A Great Defense
For those of you who watched the Super Bowl Sunday night, we were all reminded that while a great defense can keep you in the game, you need some offense to win. Both the Carolina Panthers and Denver Broncos played great defense. At times, it looked like no one was going to be able to score. In fact, the Broncos’ only touchdown until the fourth quarter, came from the defense! The stock market’s gyrations last week remind us that knowing how to play defense in an investment portfolio is equally as important.
A diversified portfolio, one that includes investments in many asset classes, provides defense if it holds investments that perform differently during times of market stress. Over the last several years, many investors have thought about eliminating the bond portion of their portfolio because interest rates are so low. In addition, they worry about what happens to the value of their bond portfolio when interest rates rise.
This argument for eliminating, or significantly reducing bonds from your portfolio, ignores the benefits of diversification. The much maligned benefits. Last week we were reminded of them.
The S&P 500 stock index was down 2.62% last week and is down almost 8% for the year through last Friday. For those same periods, an index of U.S. Treasury bonds was up .35% last week and is up 2.62% since the beginning of the year while an index of investment grade corporate bonds was up .03% last week and is up .76% year-to-date.
As the environment for corporate earnings has become more uncertain and investors are realizing that last year’s technology stock darlings like Facebook, Amazon, Google and Netflix can’t rise forever, the stock indexes have sold off in dramatic fashion. And, we probably haven’t seen the end of stock market weakness or volatility just yet.
Capital Account Order
As a result, investors have begun to move to safer investments like corporate and U.S. Treasury bonds causing yields to decline and prices to increase. This is one of the things that makes bonds defensive during periods of stock market turmoil. It also highlights the notion that bonds belong in a portfolio, not just to generate income but to provide some principal diversification in a portfolio.
One of the reasons investors may prefer bonds over stocks when markets are in turmoil has to do with the fact that bonds are further up in the order of companies’ capital accounts. Think about it this way. Companies raise capital in a number of different ways. They can borrow money from a bank, sell senior or subordinated bonds, and sell preferred or common stock. Each of these approaches to raising capital comes with a specific risk and rate of return.
The order I’ve listed them here is also similar to the order in which a company considers paying back those that have provided capital. In other words, a senior bond holder is taking a lot less principal risk than a preferred or common stock holder. The risk premium for stock holders is higher. Bond holders also receive a coupon or income cash flow while they wait to receive the money they’ve lent back. A stock holder may or may not receive a dividend but most of their return comes from the appreciation in stock price they hope to get based on the earnings growth of a company.
Just as companies want to diversify their sources of capital because they all have different costs, so too does an investor want to diversify the types of capital they provide companies, that means owning investments that sit at different levels in companies’ capital accounts.
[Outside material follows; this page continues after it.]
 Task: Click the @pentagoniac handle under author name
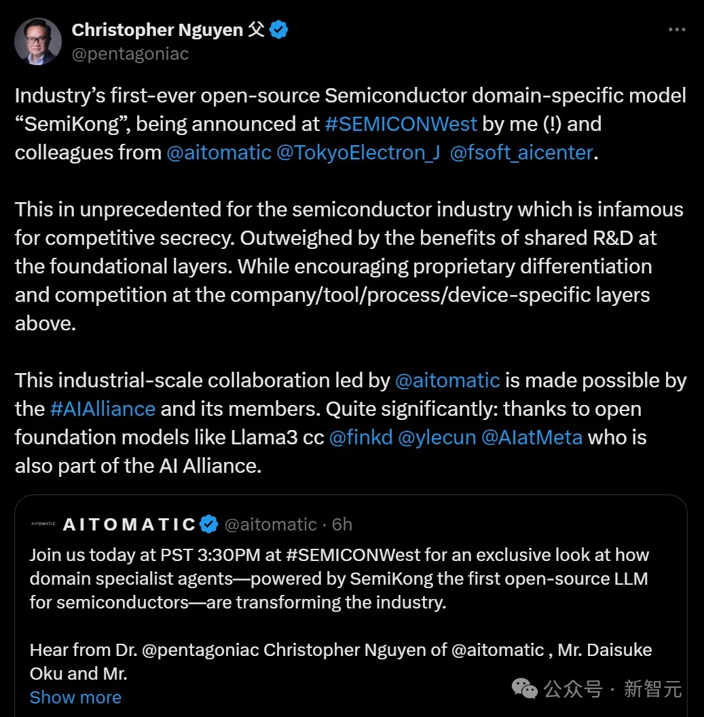pos(130,54)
This diversifies risk.
The 10-year Treasury yield is below 1.80% as of this writing. The 2-year Treasury yield has sunk to a .67% yield from near 1% at the beginning of the year. Bond investors are becoming increasingly concerned about the Federal Reserve’s ability to raise interest rates in the face of weaker economic growth. Last week’s jobs report was weaker than some anticipated showing that only 151,000 jobs were created last month. This was more than 60,000 jobs per month below the three month moving average and wasn’t well received.
We are experiencing a time when weak economic data suggests to bond investors that there is less likelihood that interest rates will rise and as a result, bond prices rally. At the same time, weaker economic data cause stock investors more concern that their rosy view of future earnings may be too rosy!
While bonds can be a great defensive strategy in a portfolio, you also can’t be only invested in them. It is difficult to own stocks, especially when they exhibit the kind of volatility we’ve seen during the last several weeks. However, if you desire a return that is in excess of the increase in prices over time, taking the additional risk necessary in a stock portfolio provides the offense needed to offset the defensive nature of bonds. Over time, you need to play enough offense to win, and allow the defense to keep you in the game.